Computer ooze. Some of the new evolution even uses computer programs to breed their own progeny, swapping software code like genes. South of San Francisco is the hilltop aerie of John Koza, a Stanford computer scientist who, as cofounder of Scientific Games Inc., made a fortune by inventing the scratch-off lottery ticket. Now he has loaded a room in his huge split-level home with 70 networked computer processors, each running at 533 megahertz, or half a billion calculations per second, and expects to have 1,000 processors by year's end. He is loading them with evolvable computer programs for industrial use, including ones that will design electronic circuits and control robots. Koza calls his method "genetic programming," a version of genetic algorithms. While the latter use computer programs to manipulate strings of numbers representing real-world things, Koza's technique allows the programs themselves to crossbreed and evolve. His start-up programs are random snippets of code, what Koza calls primordial computer ooze. As ensuing generations become increasingly effective, they also begin looking more bizarre. They accumulate seeming garbage, circles of illogic that no human would think up--just as the DNA of living things is thronged with stretches of nonsense and leftovers of forgotten ancestors.

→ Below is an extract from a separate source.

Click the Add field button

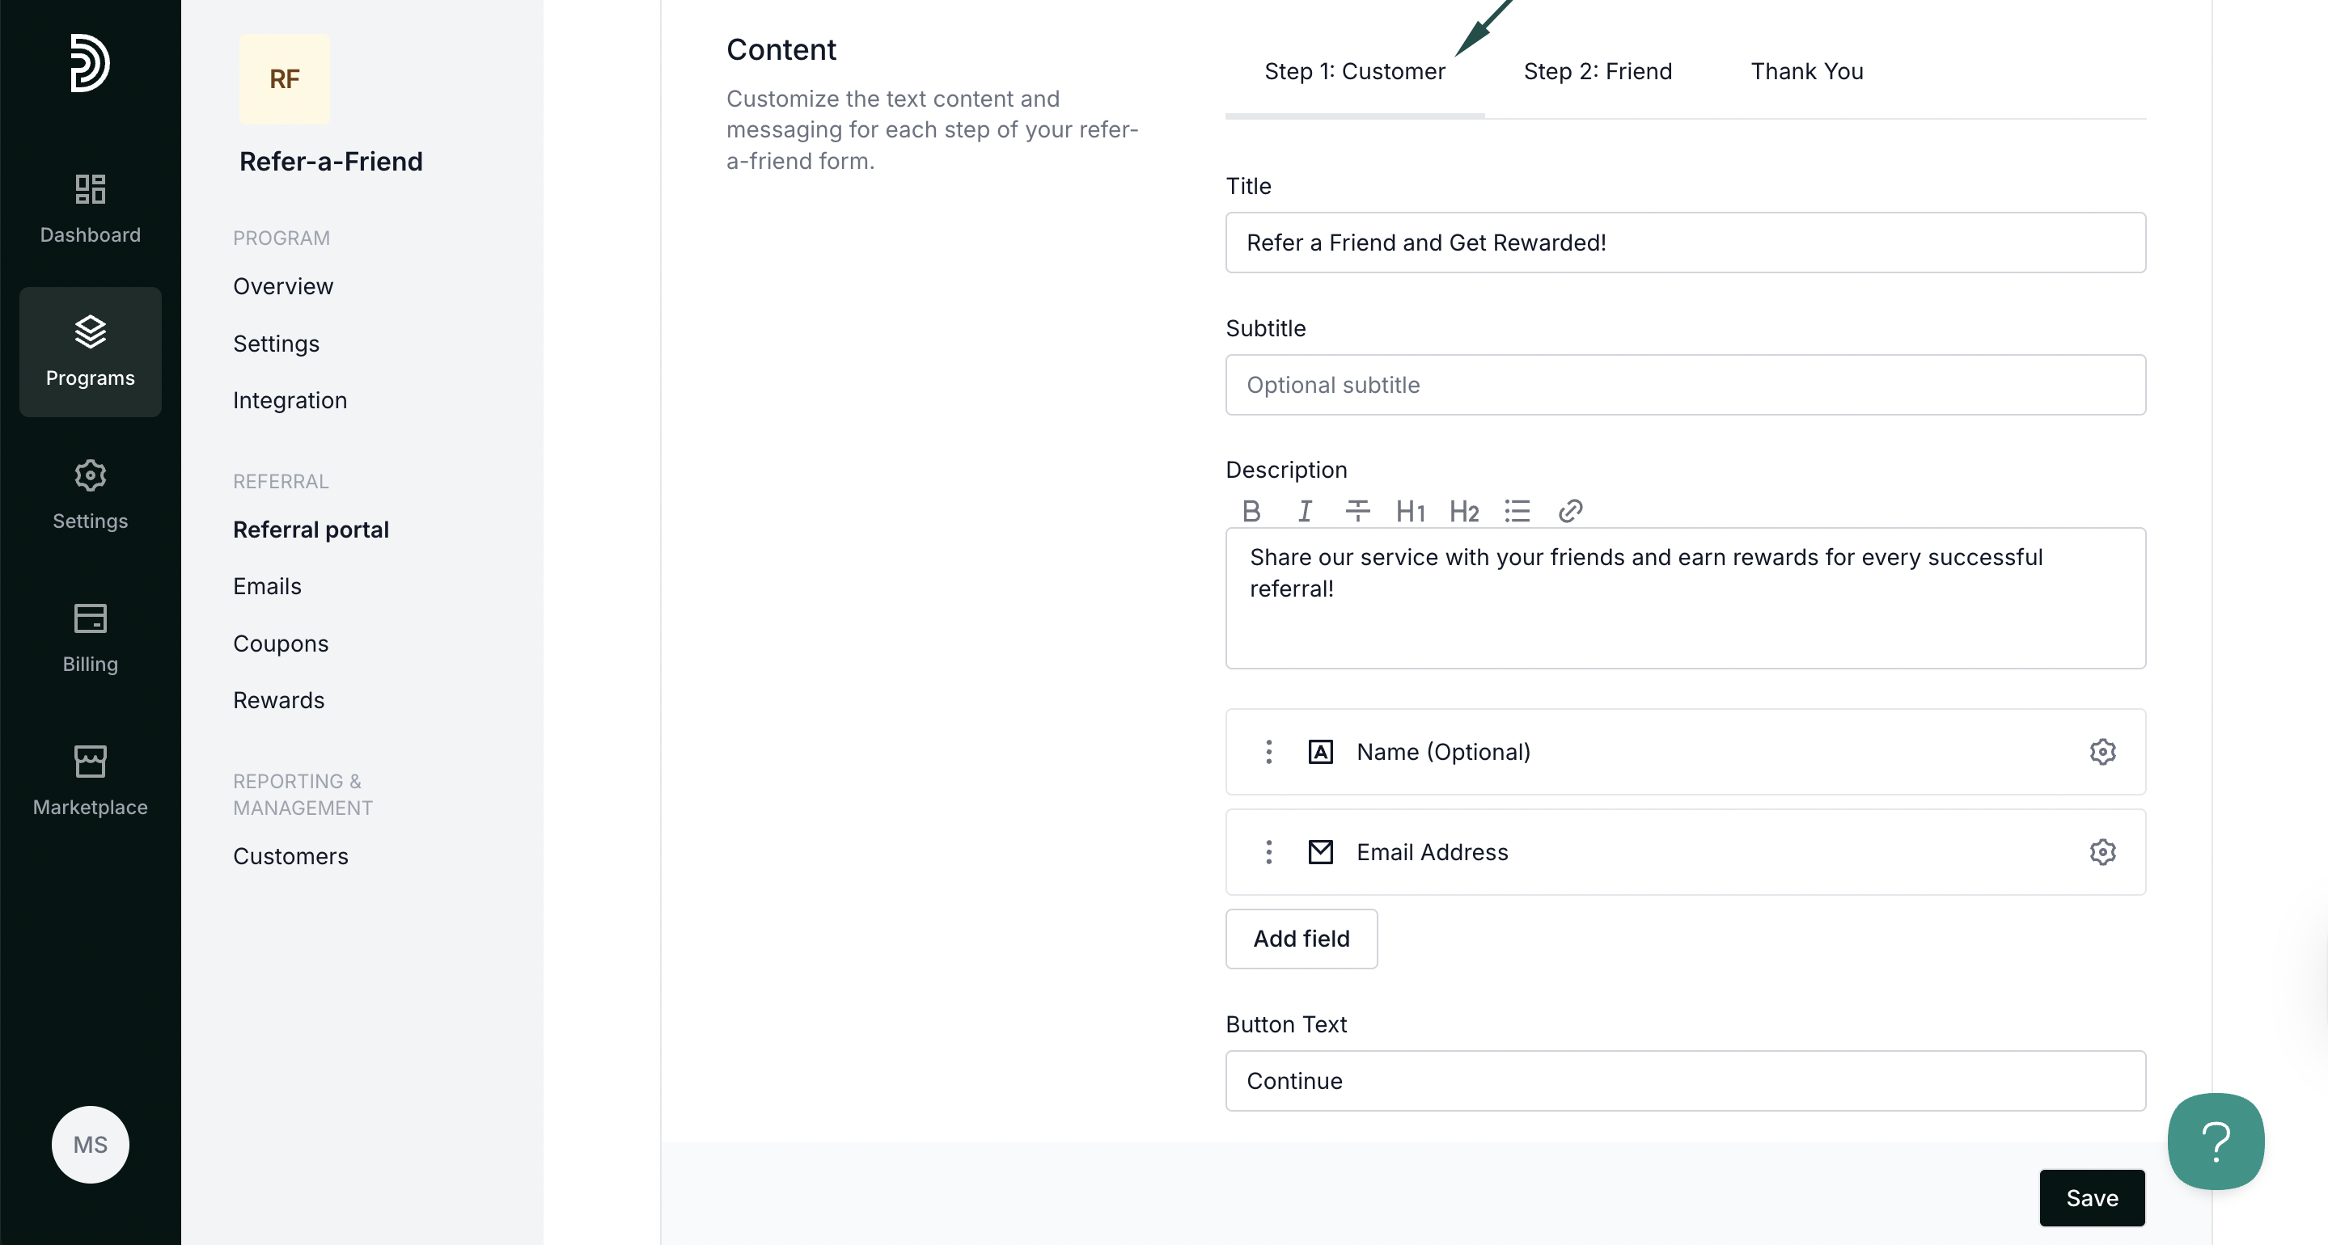(x=1300, y=939)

According to Koza, it is precisely because evolutionary computer code is messy that it finds solutions that are more subtle and flexible than does that written by a human programmer. "In nature, nothing is brittle; it is smooth and elegant, because you never encounter exactly the same situation twice," Koza says.

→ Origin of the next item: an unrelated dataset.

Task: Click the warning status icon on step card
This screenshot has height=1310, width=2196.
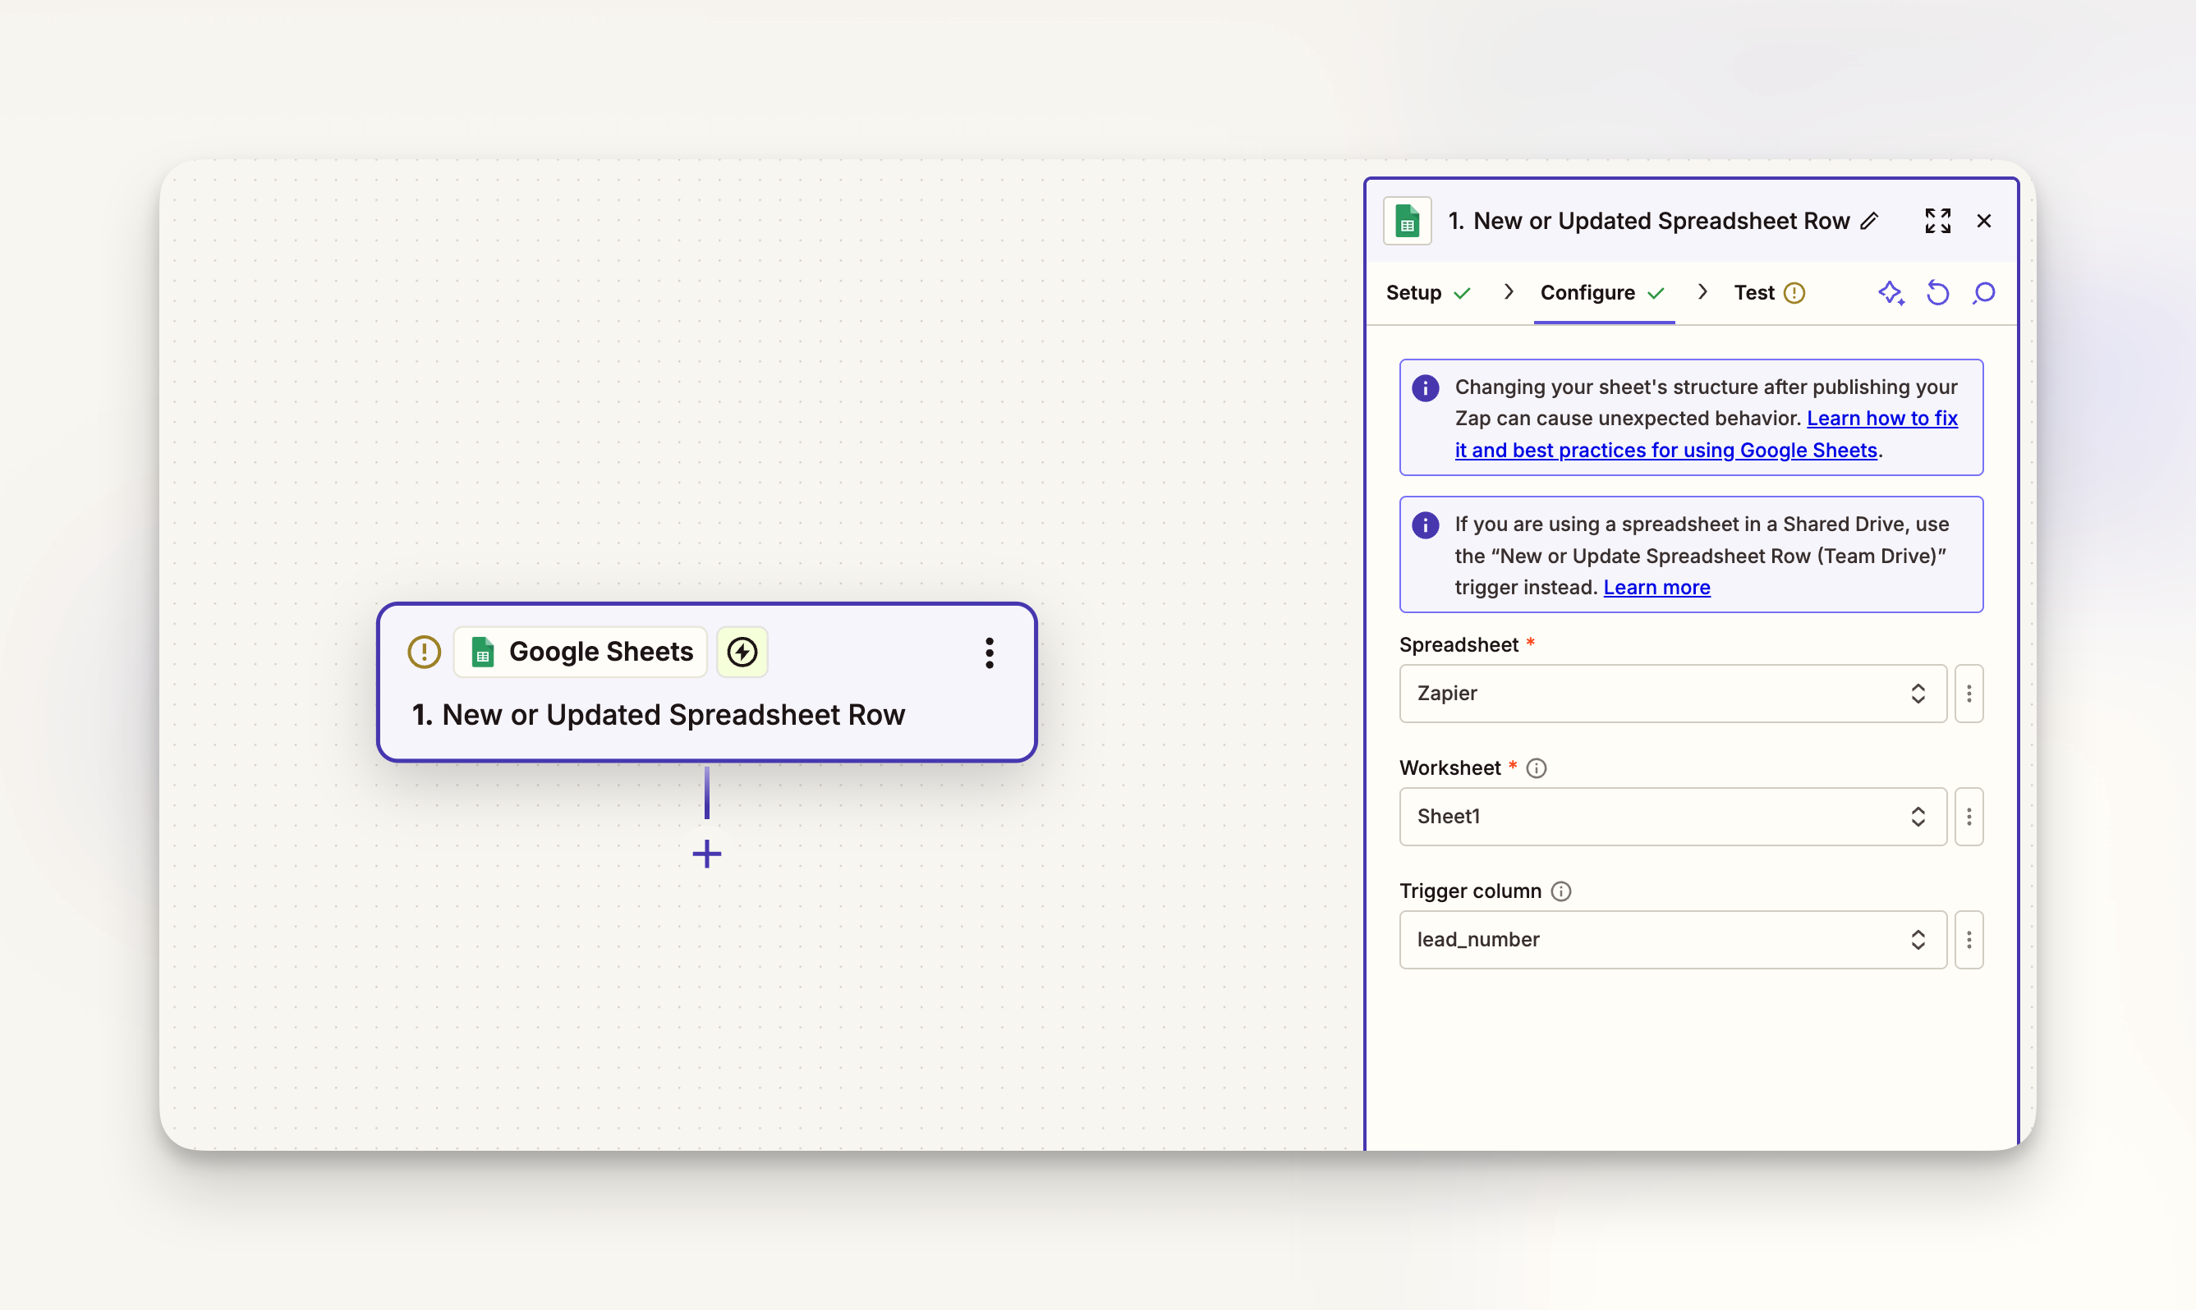Action: pyautogui.click(x=424, y=652)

To be sure, there remains a vast gulf between the subtlety of living creatures and the innards of even the most advanced computers or machines or individual proteins. No computer is even close to being able to cope with the interactions among the 100,000 genes in a human being. And it is hard work to frame even fairly simple problems so they can be genetically manipulated. Breeding and testing solutions can gobble hours to days of computer time. The human brain may always be better for solving some problems, but as computers get faster and faster, it is inevitable they will become breeding grounds for a growing share of invention.

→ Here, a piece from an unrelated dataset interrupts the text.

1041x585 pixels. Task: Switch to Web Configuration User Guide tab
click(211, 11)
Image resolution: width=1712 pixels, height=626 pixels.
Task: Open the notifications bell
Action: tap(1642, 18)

The implications are profound, not only for engineering but for our view of ourselves. "As evolution becomes more a standard part of engineering techniques, and more and more people gain firsthand experience with an evolutionary process, people will feel more comfortable with the idea of evolution as the core of their own history," said Lee Altenberg, a research affiliate at the University of Hawaii.

But can one trust inventions that invent themselves, with people as mere interested observers? Philips's Schaffer recalls a meeting about genetic algorithms a few years ago. "Is anybody concerned that you might be living downwind from a nuclear power plant controlled by a robot that evolved?" Schaffer asked. Nobody, he recalls, was bothered. As one said, why worry? After all, today we turn such plants over to people. Nobody really knows how they work, either.